Submission Journey
Overview
The submission journey is a multi-stage process that moves data from a user's local environment into permanent, indexed storage in the NFDI4Immuno repository. The stages in submission journey include the complete processes of uploading, validating, and storing research data.
The journey begins with a POST request to the API Gateway.

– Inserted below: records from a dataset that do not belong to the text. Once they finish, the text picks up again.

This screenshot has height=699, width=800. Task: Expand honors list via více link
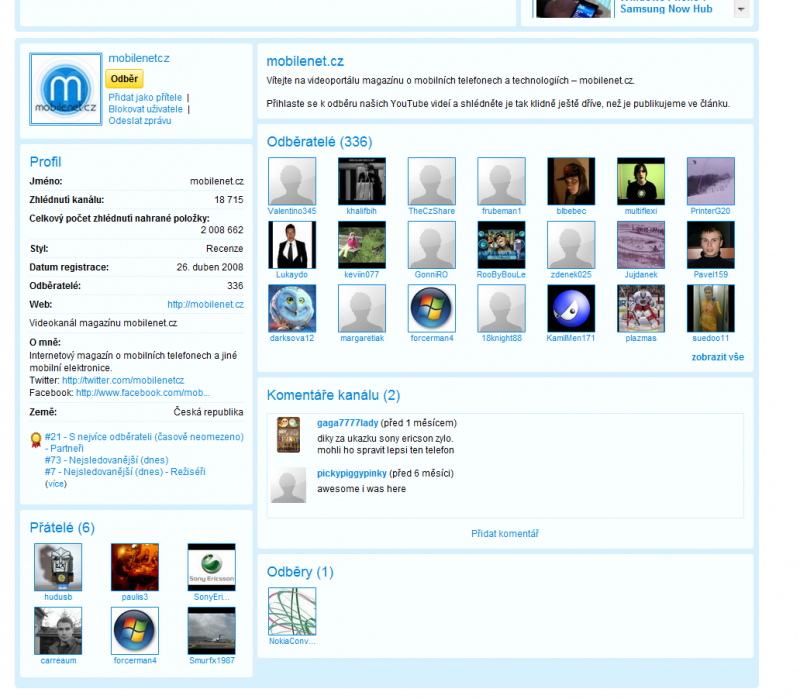click(x=55, y=483)
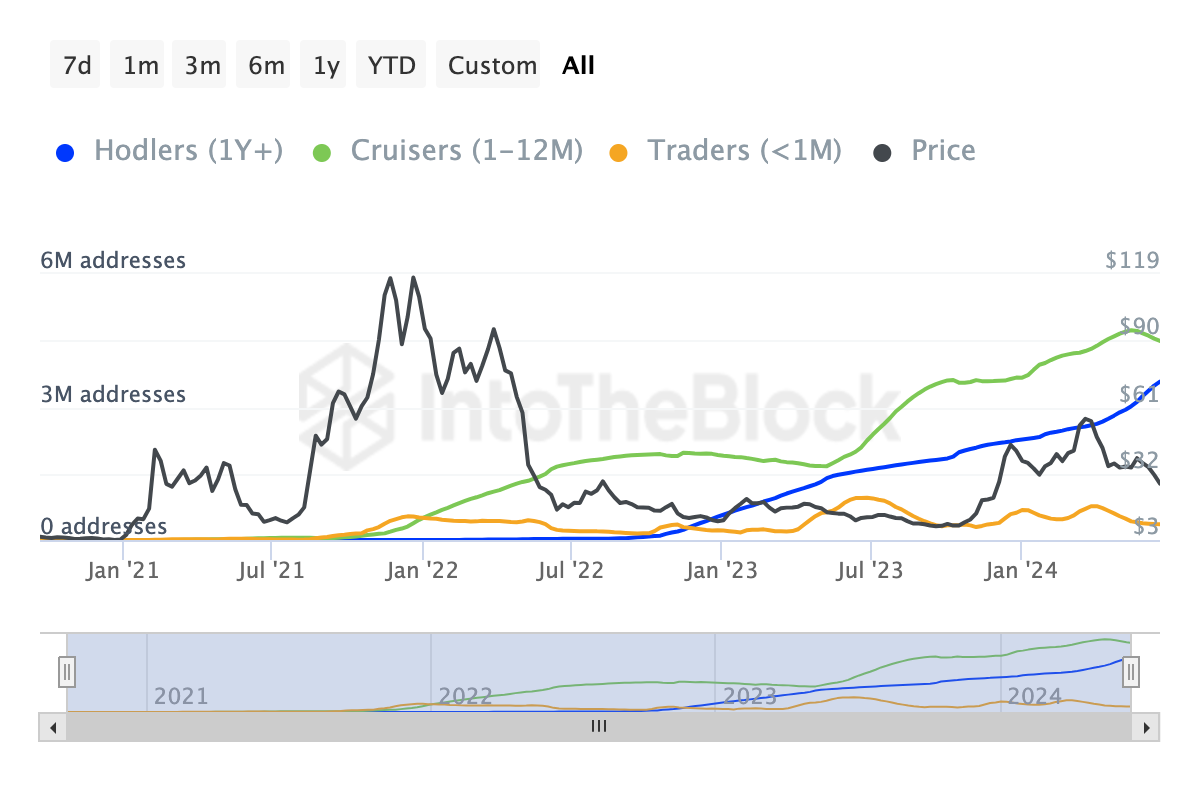Click the scrollbar left arrow

coord(49,727)
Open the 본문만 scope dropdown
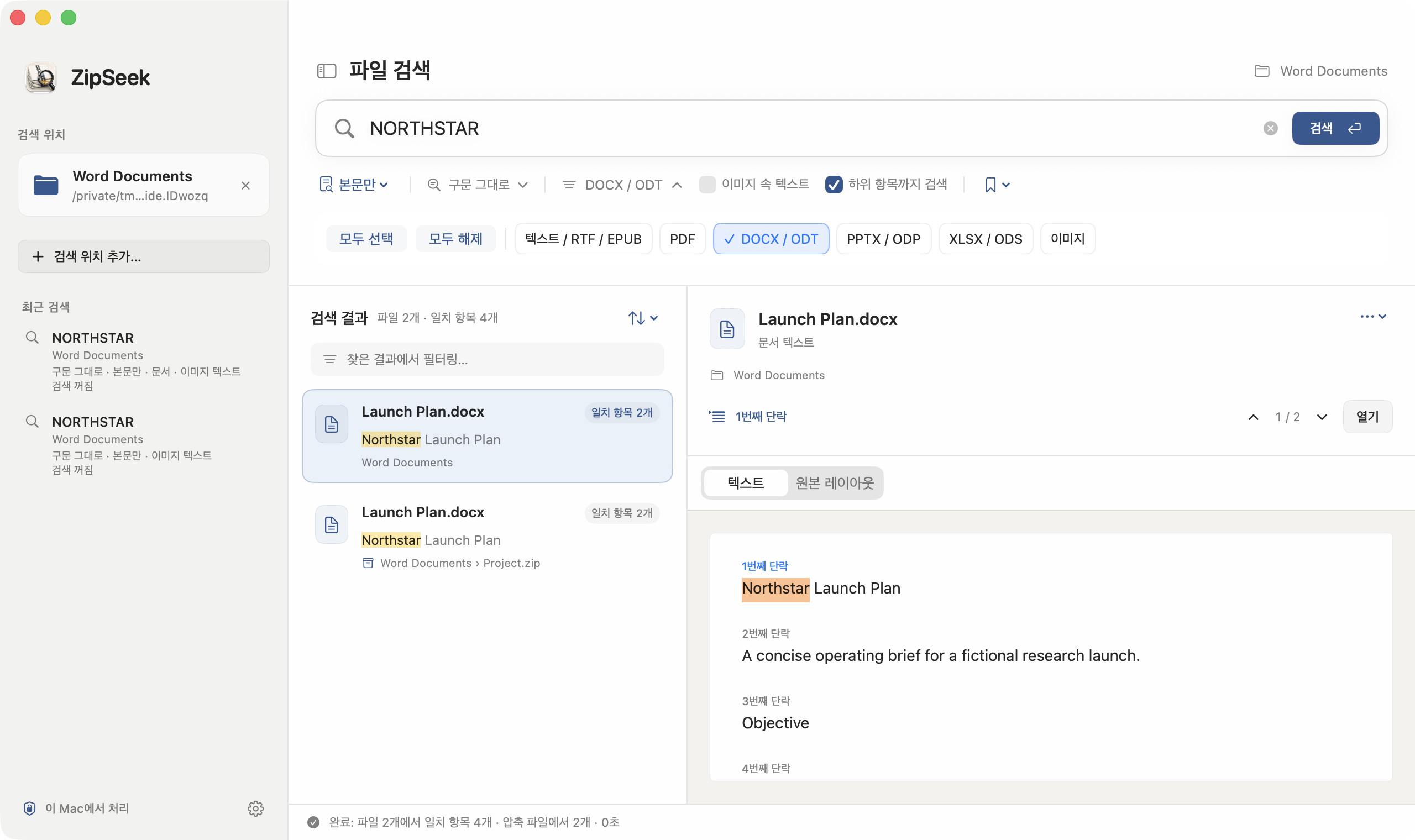Image resolution: width=1415 pixels, height=840 pixels. coord(354,185)
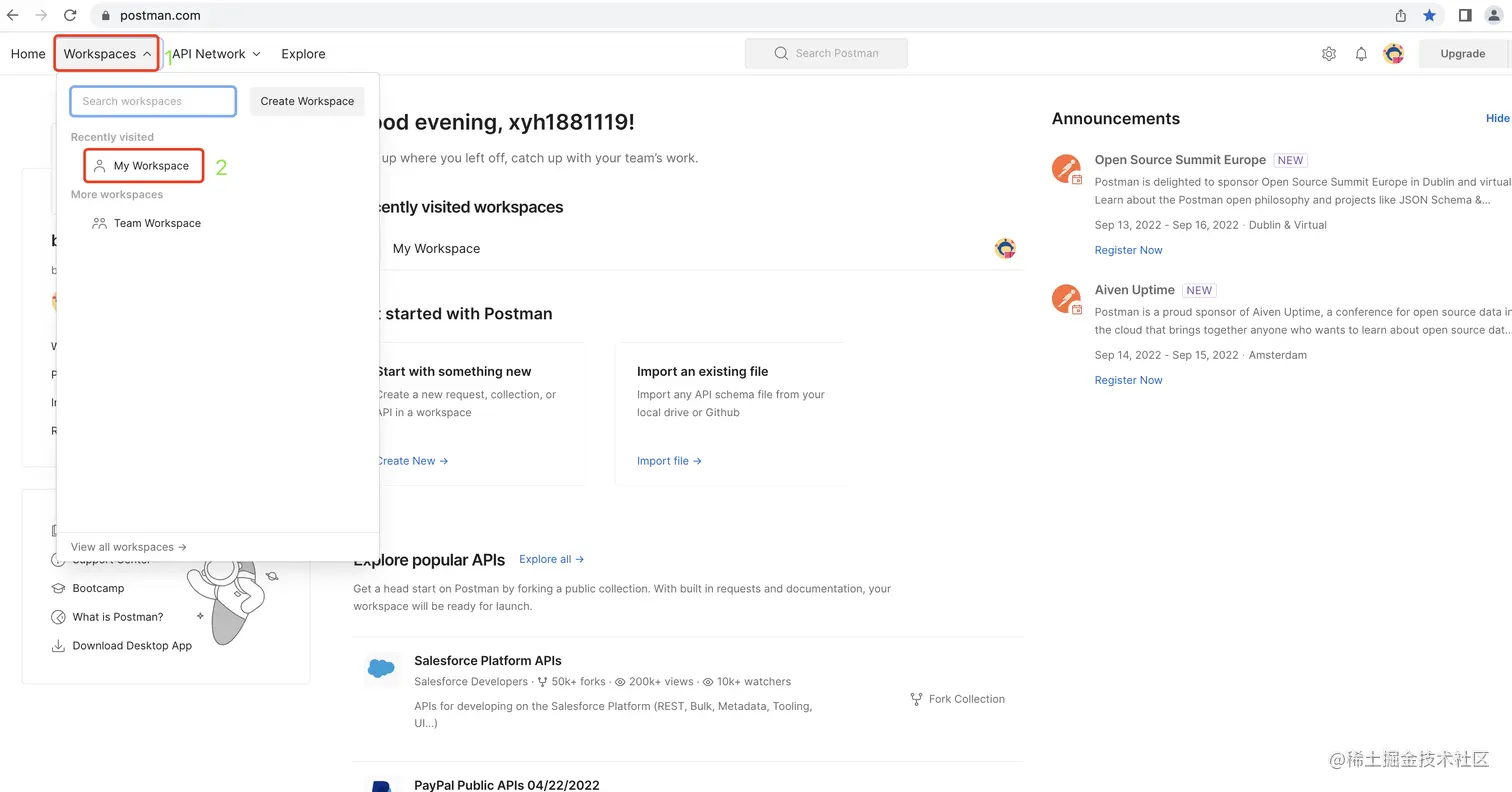
Task: Click the Create Workspace button
Action: (307, 101)
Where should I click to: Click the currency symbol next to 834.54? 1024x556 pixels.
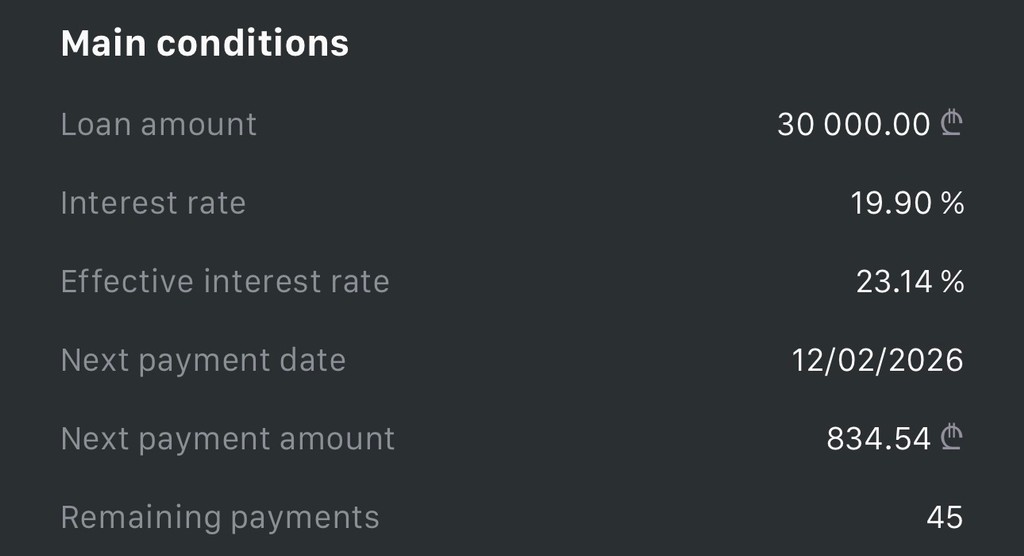[x=951, y=438]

Data is held in temporary storage until all validation gates are passed.
sequenceDiagram
participant U as Front-end/CLI
participant G as API Gateway
participant P as Submission Pipeline
participant MV as Metadata Validation
participant PV as File Validation
participant H as Housekeeping
participant S as Permanent Storage
U->>G: POST /dataset
G->>P: Forward submission
P->>P: Add to Temporary Storage
P->>MV: Validate metadata
P->>PV: Validate files (payload)
P->>H: Housekeeping
P->>S: Move dataset from temporary to permanent
Key features:
- Temporary Storage: Safe staging area during validation
- Atomic Operations: All-or-nothing submission process
Validation Gates
To ensure data quality and findability, every submission must pass two primary validation engines:
- Metadata Validation: Checks the JSON against metadata schemas, ensures logical consistency, and validates terms against specific ontologies or CURIEs.

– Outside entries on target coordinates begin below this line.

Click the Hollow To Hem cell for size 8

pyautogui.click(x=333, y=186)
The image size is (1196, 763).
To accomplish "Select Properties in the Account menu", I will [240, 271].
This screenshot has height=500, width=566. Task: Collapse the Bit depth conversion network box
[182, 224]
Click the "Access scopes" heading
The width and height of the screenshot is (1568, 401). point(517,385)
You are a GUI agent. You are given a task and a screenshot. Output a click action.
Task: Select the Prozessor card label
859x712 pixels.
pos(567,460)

- File (Payload) Validation: Verifies MIME types, inspects file content against format-specific rules, and validates the integrity of the data via checksum comparison.
Metadata Validation
sequenceDiagram
participant P as Submission Pipeline
participant MV as Metadata Validation Engine
participant S as Schema Validator
participant Sem as Semantic Validator
participant Ont as Ontology/CURIE Validator
P->>MV: Start metadata validation
MV->>S: Validate against metadata schema
S-->>MV: Pass/Fail
MV->>Sem: Check logical consistency<br>(relationships, constraints)
Sem-->>MV: Pass/Fail
MV->>Sem: Check semantic consistency<br>(plausible values)
Sem-->>MV: Pass/Fail
MV->>Ont: Validate terms against ontologies
Ont-->>MV: Pass/Fail
MV-->>P: Validation results
Key features:
- Schema Validation: Ensures metadata conforms to required structure
- Semantic Validation: Checks logical consistency of metadata values
- Ontology Validation: Verifies terms against controlled vocabularies
File Validation
sequenceDiagram
participant P as Submission Pipeline
participant PV as File Validation Engine
participant FT as File Type Checker
participant FC as File Content Checker
participant CS as Checksum Validator
P->>PV: Start payload validation
PV->>FT: Check file extensions and MIME types
FT-->>PV: Pass/Fail
PV->>FC: Inspect file content<br>(format-specific rules)
FC-->>PV: Pass/Fail
PV->>CS: Compare provided vs. computed checksums
CS-->>PV: Integrity OK/Fail
PV-->>P: Validation results
Integrity Check
If the computed checksum does not match the user-provided checksum during the file validation phase, the submission is rejected immediately to prevent data corruption.
Key features:
- File Validation: Confirms file integrity and format compliance
- Checksum Verification: Ensures data hasn't been corrupted
Housekeeping
Once validated, the system performs "Housekeeping" to prepare the dataset for the permanent repository. This includes:
- Registering a persistent identifier (PID).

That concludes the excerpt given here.